Coming into effect at the end of this month, it will give contractors time to establish themselves in areas across the summer months in readiness for culling, under NatureScot licence, from September onwards.

Deer management is essential to protect the 150 million young trees that - at any one time on FLS land - are vulnerable to browsing damage from deer. FLS estimates the cost of the damage done is in the region of £3 million annually.

Ian Fergusson, FLS’ head of wildlife management, said that effective measures are vital to the forested environment.

He said: “Scotland’s forests and timber industry are fundamental to climate emergency mitigation and the prevention of biodiversity loss.

“Our productive forests are additionally becoming increasingly important as a natural resource, particularly as global markets face unprecedented levels of flux and the UK is importing 80% of its annual timber requirement.

“It is vital, therefore, that we continue to limit the negative environmental impacts of deer damage on our forests and fragile habitats by helping to reduce deer numbers nationally to a sustainable population level.

“Awarding these contracts will have a significant positive economic impact in rural communities by supporting up to 100 jobs in the deer management sector and, through the supply of around 37,000 carcasses annually, will continue to support jobs in Scotland’s venison processing sector.

With deer populations having doubled in 30 years and the estimated number of deer being over 1 million across the country, FLS is looking to deliver a professional cull on the land it manages of more than 200,000 deer over the next five years.

This will be achieved through its dedicated in-house wildlife management staff, its new contracts and by working collaboratively with other land managers.

Deer population concentrations in some areas are so high that they are detrimental to woodland creation, to nature conservation, to the environments and habitats that they and many other species depend on and – ultimately – to the long-term health of the herd.
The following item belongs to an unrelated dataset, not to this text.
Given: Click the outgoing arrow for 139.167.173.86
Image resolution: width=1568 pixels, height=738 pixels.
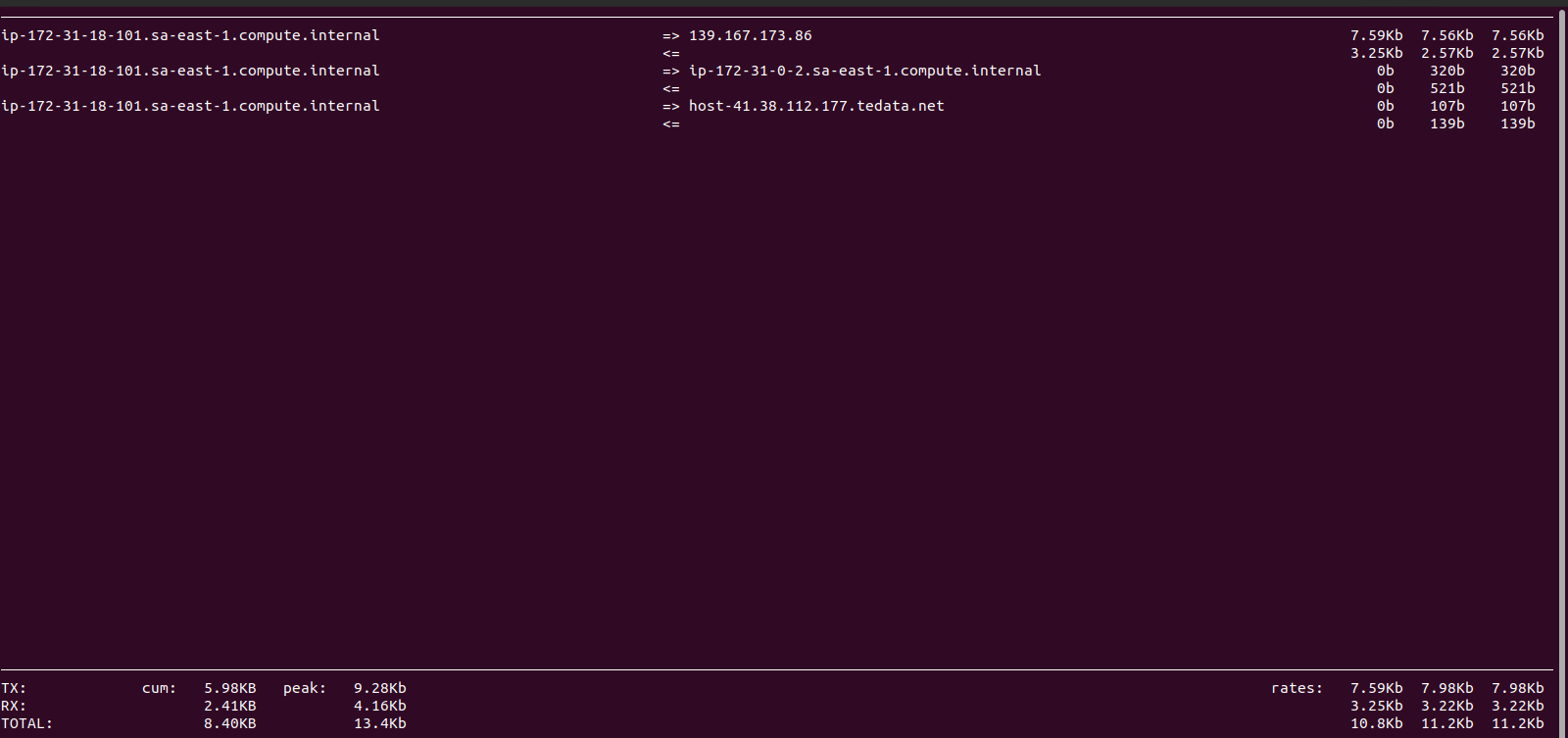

Maintaining deer numbers at a sustainable level, where they are in balance with the environment, requires the constant gathering of data and evidence to focus the year-round deer management effort of highly trained professional FLS rangers and the hundreds of professional contractors who work with them. In doing so, and as per existing and previous practices, FLS will maximise the use of all authorisations available to then, subject to approval from NatureScot. This will include the culling of adult female deer in September while fully complying with best practice.

Proactive deer management has been seen as necessary both in the Independent Deer Working Group report and in the Scottish Government response to the report.